Oliver Sitrin, The Blind Butcher
If you’ve ever been to the sausage heaven that is The Blind Butcher, you're probably not surprised that chef Oliver Sitrin has a firm zero-waste policy. “All of our bones are made into stocks, sauces or broth, and the excess meat and fat go into the sausages,” says Sitrin. “Vegetable peels and egg shells are composted or given away to feed friends’ pigs or birds. And we recycle.”
Mark Wootton, Garden Cafe
The “garden” in Garden Cafe isn’t just a name — growing things fill a lot behind this small East Dallas restaurant, which means chef Mark Wootton needs all the kitchen scraps he can get his hands on. In addition to feeding Garden Cafe’s small flock of chickens, Wootton has thousands of hungry critters waiting in the grass for his constant supply of organic produce. “We use some of the scraps for the worm ranch,” Wootton says. “Everything else is turned into compost for the garden.”
Tom Dynan, Unleavened
Unleavened may be one of the best places in town to grab a fresh and healthy meal, but like any other restaurant, it uses plenty of cooking oil. Instead of sending that oil away to a landfill, Dynan works with an oil collection company that converts used cooking oil into biodiesel. Once gardening season kicks off, Dynan is looking forward to giving an interesting (and useful) gift to the growers in the community. “In the early spring, we’re looking forward to offering our used coffee grounds to local gardeners to take home for their outdoor projects,” Dynan says. If you need to balance the pH of your soil (which is what coffee does) you can line up at the doors of Unleavened for something a bit different than your usual fried chicken salad.

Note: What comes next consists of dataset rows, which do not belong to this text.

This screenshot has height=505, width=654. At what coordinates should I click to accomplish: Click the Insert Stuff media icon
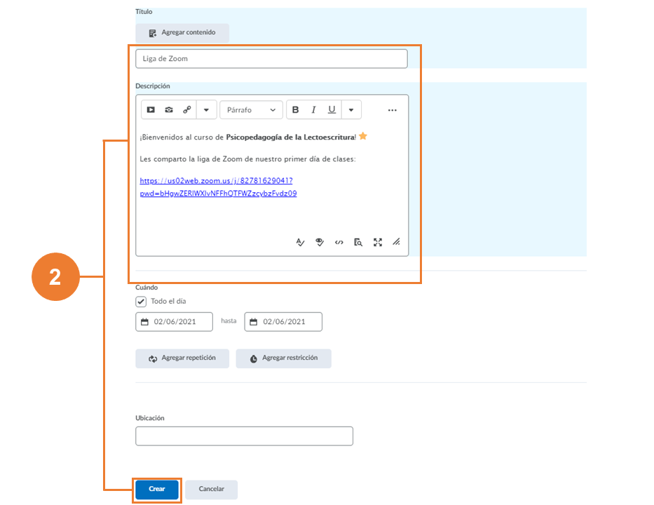151,110
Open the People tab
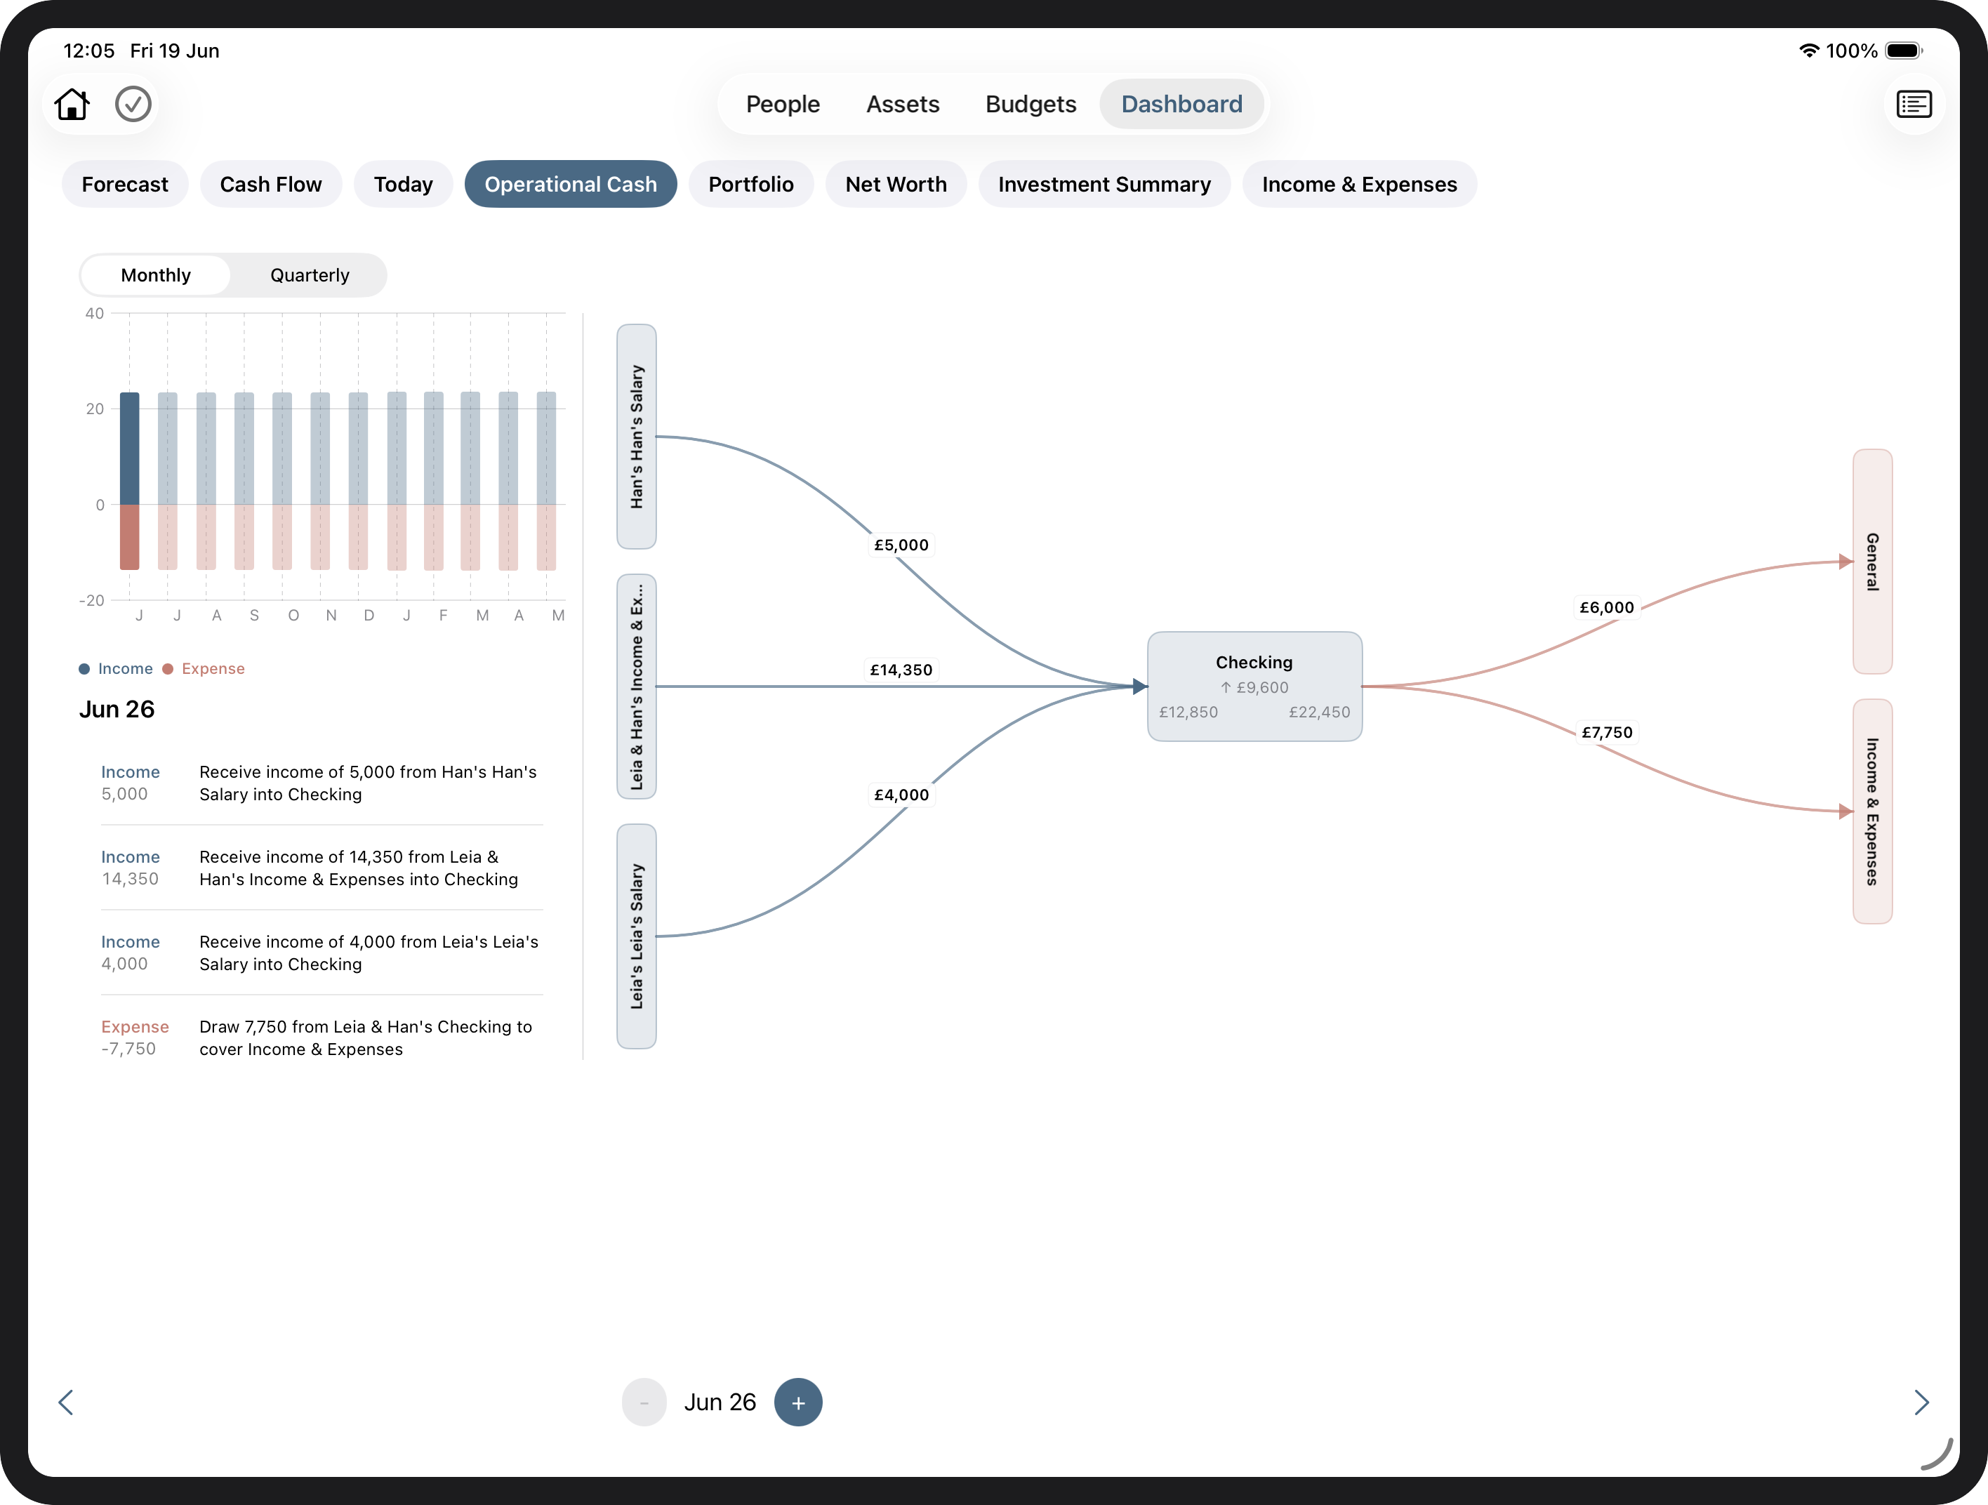The height and width of the screenshot is (1505, 1988). pos(783,104)
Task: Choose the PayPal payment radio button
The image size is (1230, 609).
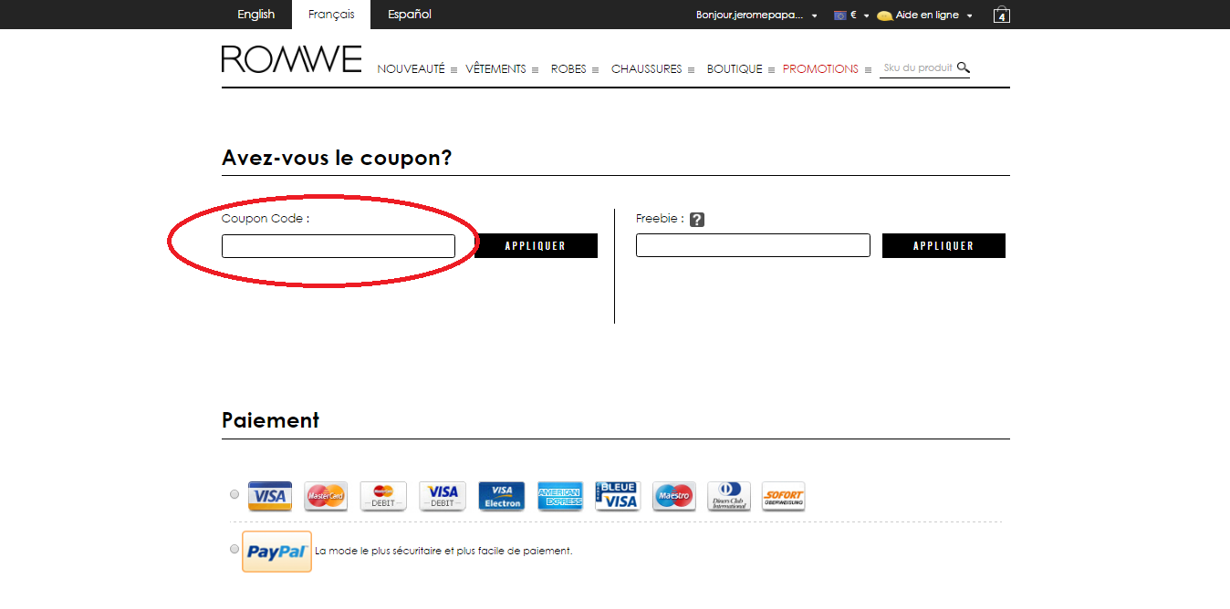Action: point(234,549)
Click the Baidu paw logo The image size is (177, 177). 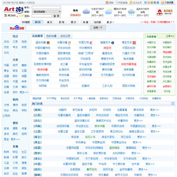pyautogui.click(x=17, y=28)
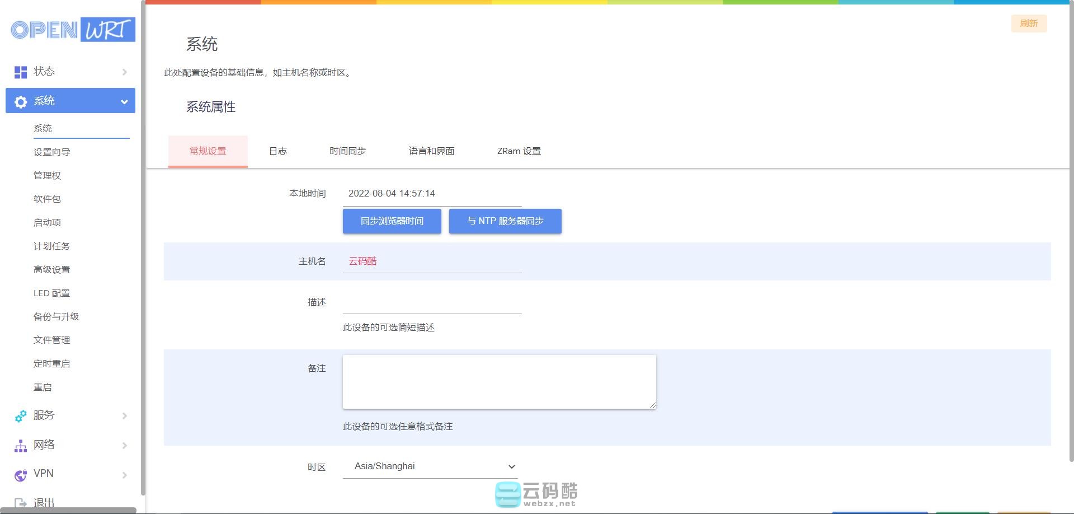Screen dimensions: 1074x514
Task: Open the 时间同步 tab
Action: coord(347,151)
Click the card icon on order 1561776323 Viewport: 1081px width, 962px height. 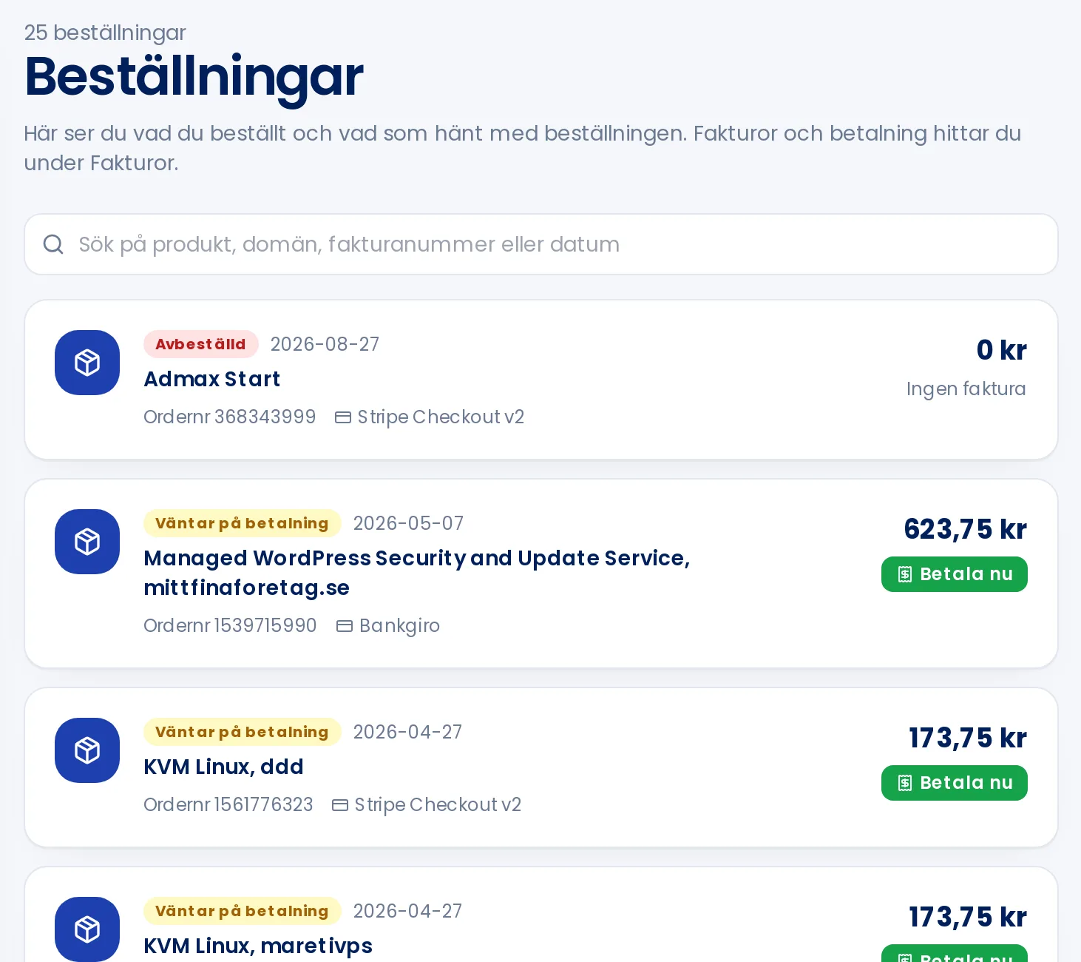tap(340, 805)
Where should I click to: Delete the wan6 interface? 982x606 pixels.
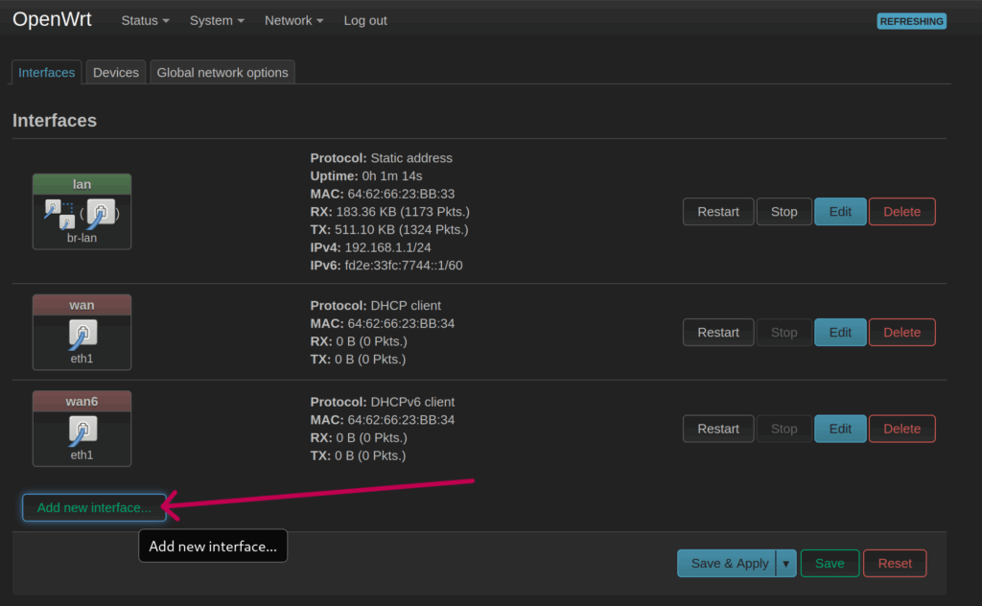(901, 429)
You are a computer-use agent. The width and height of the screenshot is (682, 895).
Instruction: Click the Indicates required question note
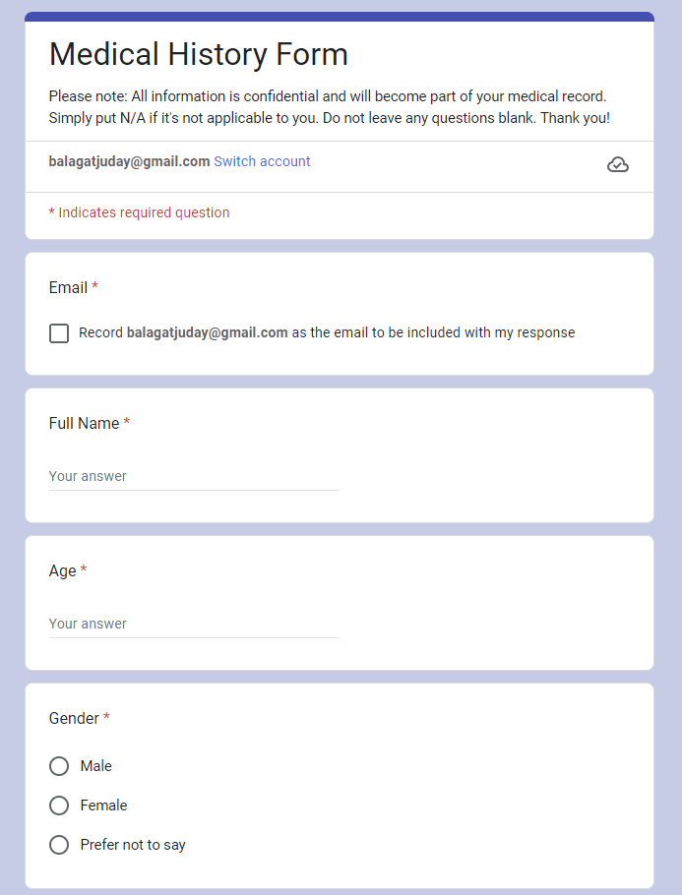(139, 212)
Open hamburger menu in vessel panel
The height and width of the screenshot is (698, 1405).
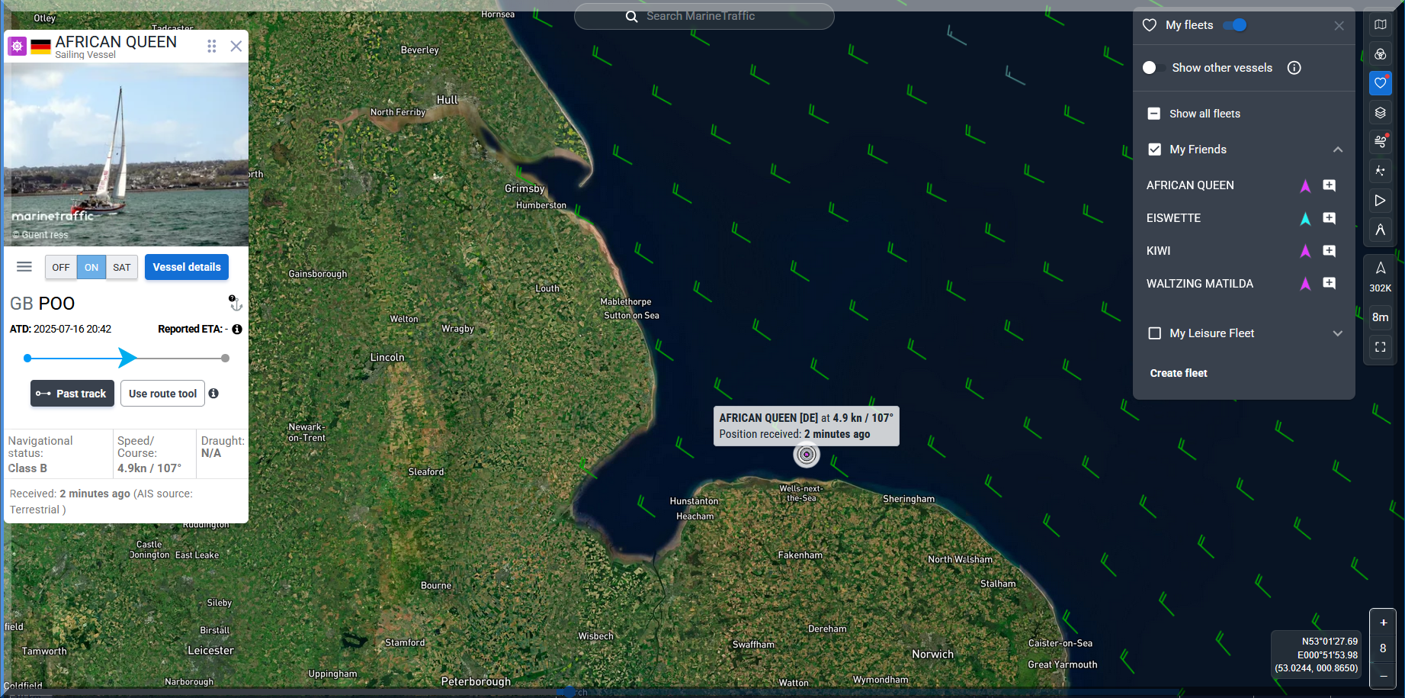point(24,267)
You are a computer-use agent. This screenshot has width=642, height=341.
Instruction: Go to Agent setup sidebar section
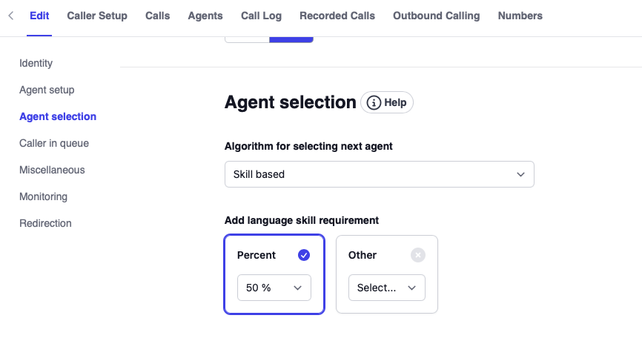point(47,90)
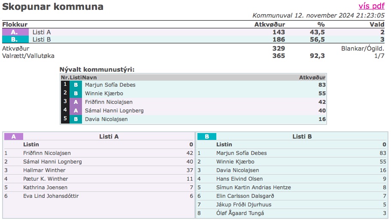Select Eva Lind Johansdóttir in the Listi A panel
The image size is (391, 221).
(x=51, y=196)
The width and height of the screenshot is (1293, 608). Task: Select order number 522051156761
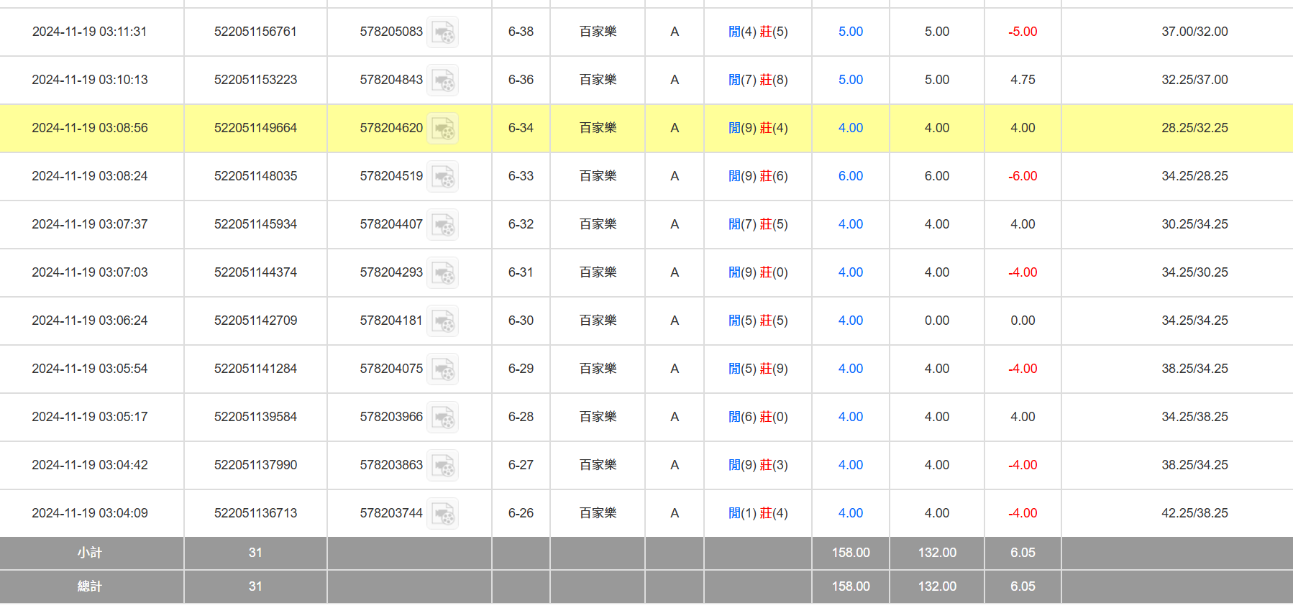(x=255, y=32)
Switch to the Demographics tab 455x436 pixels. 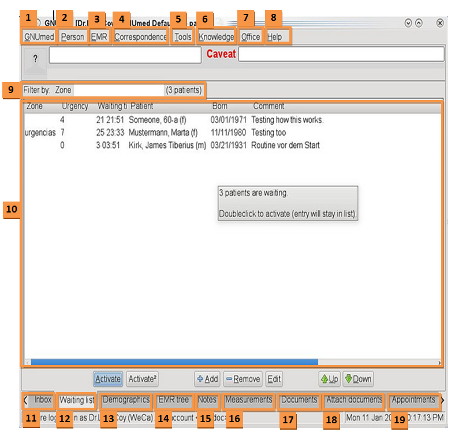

Matt Dallman, 18th & Vine BBQ
Not much is wasted at a barbecue restaurant. We pay good money to eat the crispy-charred burnt ends that are trimmed from brisket. At 18th & Vine, chef Matt Dallman keeps his staff in delicious smoked meats and side dishes as a way to avoid wasting food. “Anything extra that we have goes directly into family meals,” Dallman says. If you were looking for a reason to change careers and get into the restaurant business, constant access to burnt ends and fried okra is as good a reason as any.